» **Short exercise**
Copy out the records below, swapping every "Apps" for "Applications" and leaving everything else unchanged.

━━━━

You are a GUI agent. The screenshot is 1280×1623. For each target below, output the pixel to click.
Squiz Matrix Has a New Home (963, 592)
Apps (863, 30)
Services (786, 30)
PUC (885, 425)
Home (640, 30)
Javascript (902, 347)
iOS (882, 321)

━━━━

» **Answer to this exercise**
You are a GUI agent. The screenshot is 1280×1623. For each target below, output the pixel to click.
Squiz Matrix Has a New Home (963, 592)
Applications (863, 30)
Services (786, 30)
PUC (885, 425)
Home (640, 30)
Javascript (902, 347)
iOS (882, 321)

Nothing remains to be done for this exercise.